В гостиницу мы вернулись около девяти, и на следующее утро выехали дилижансом в Женеву, устроившись наверху, под пестрым тентом. Сколько мне помнится, нас было там человек двадцать с лишним. Дилижанс такой высокий, что взбираться наверх пришлось по приставной лестнице. Огромный экипаж был битком набит и внутри и снаружи. Одновременно с нами отошли еще пять дилижансов, все переполненные. Мы заказали места дня за два и уплатили по установленной таксе — пять долларов за место; другие пассажиры поступили умнее: доверившись Бедекеру, они предпочли ждать до последней минуты, и кое–кому удалось получить место за доллар или за два. Бедекер прекрасно осведомлен насчет порядков в компаниях, владеющих гостиницами, железными дорогами и дилижансами, и говорит о них всю правду. Он верный друг путешественника.
Впервые увидели мы Монблан во всем его великолепии, только отъехав от него на много миль; величественно устремленный в небо, белый, холодный, торжественный, он словно пригнетает к земле весь прочий мир, который по сравнению с ним кажется маленьким и вульгарным, дешевым и пошлым.
Когда Монблан наконец скрылся из виду, один старик англичанин поудобнее уселся в своем кресле и сказал:
— Что ж, хорошенького понемногу! С главными особенностями швейцарского пейзажа – с Монбланом и зобом – я уже знаком, теперь можно домой!
Глава XVIII
Несколько дней мы отдыхали в Женеве, чудесном городе, где изготовляются точные хронометры для всего света, но где свои городские часы почему–то не желают правильно указывать время.
Здесь до пропасти маленьких магазинчиков, а в магазинчиках до пропасти прелестных вещиц, но стоит вам войти в такое злачное место, как на вас набрасываются, предлагая купить то одно, то другое, то третье, и так донимают и терзают, что вы счастливы оттуда выбраться и уже ни за что не решитесь повторить свою оплошность. В Женеве лавочники мелкого разбора так же назойливы и настойчивы, как приказчики в Парижском Grand Magasin dn Louvre — этом чудовищном муравейнике, где наглое приставание и преследование возведено в науку.

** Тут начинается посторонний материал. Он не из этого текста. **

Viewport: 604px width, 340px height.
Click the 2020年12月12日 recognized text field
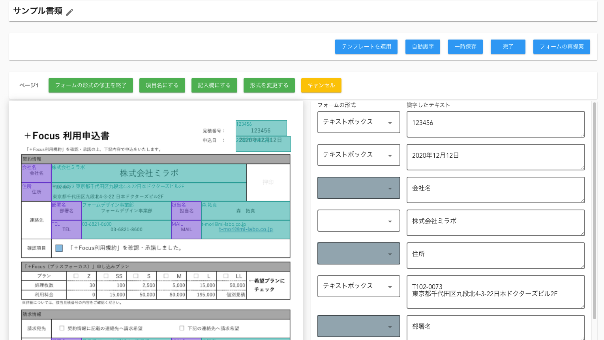click(x=495, y=157)
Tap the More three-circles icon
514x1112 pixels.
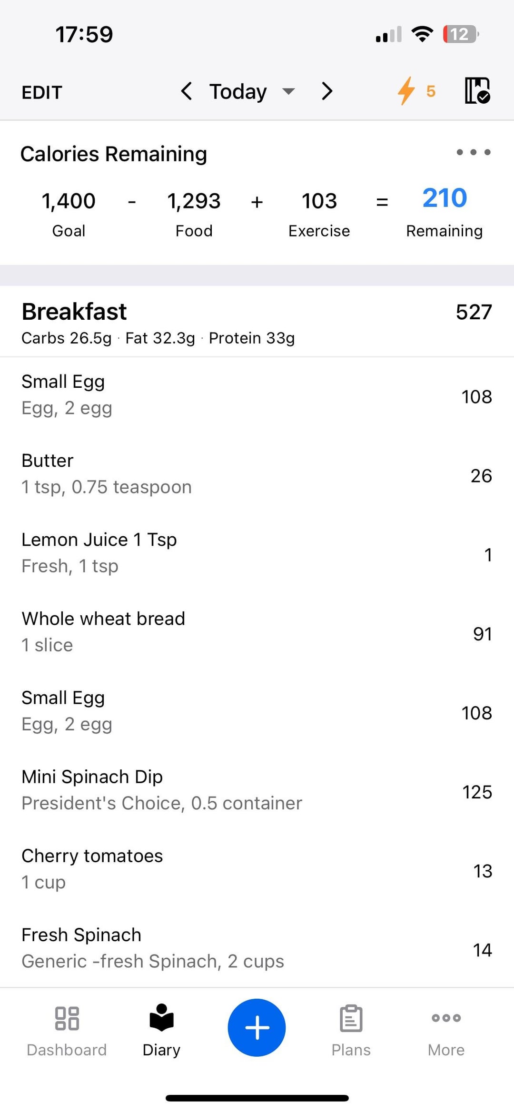point(445,1018)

В небольших женевских лавках цены очень гибки — тоже особенность не из приятных. Я как–то загляделся на висящие в витрине детские бусы — просто смотрел на них, они мне были не нужны; я всю жизнь обходился без бус и не собирался их носить и впредь. Но тут из магазина выбежала хозяйка и предложила мне купить эти бусы за тридцать пять франков. Я сказал, что цена недорогая, но что бусы мне не нужны.
— Но, monsieur, посмотрите, какие они хорошенькие!
Я охотно с ней согласился, но заметил, что в моем возрасте и при моем скромном образе жизни я не рискну их надеть. Тогда она бросилась в магазин, вынесла бусы и стала совать их мне в руки, приговаривая:
— Вы только посмотрите, что за прелесть. Конечно же, monsieur возьмет их, ну хотя бы за тридцать франков. Ах, что я... Но раз уж я сказала... Себе в убыток, поверьте, но надо же человеку как–то жить.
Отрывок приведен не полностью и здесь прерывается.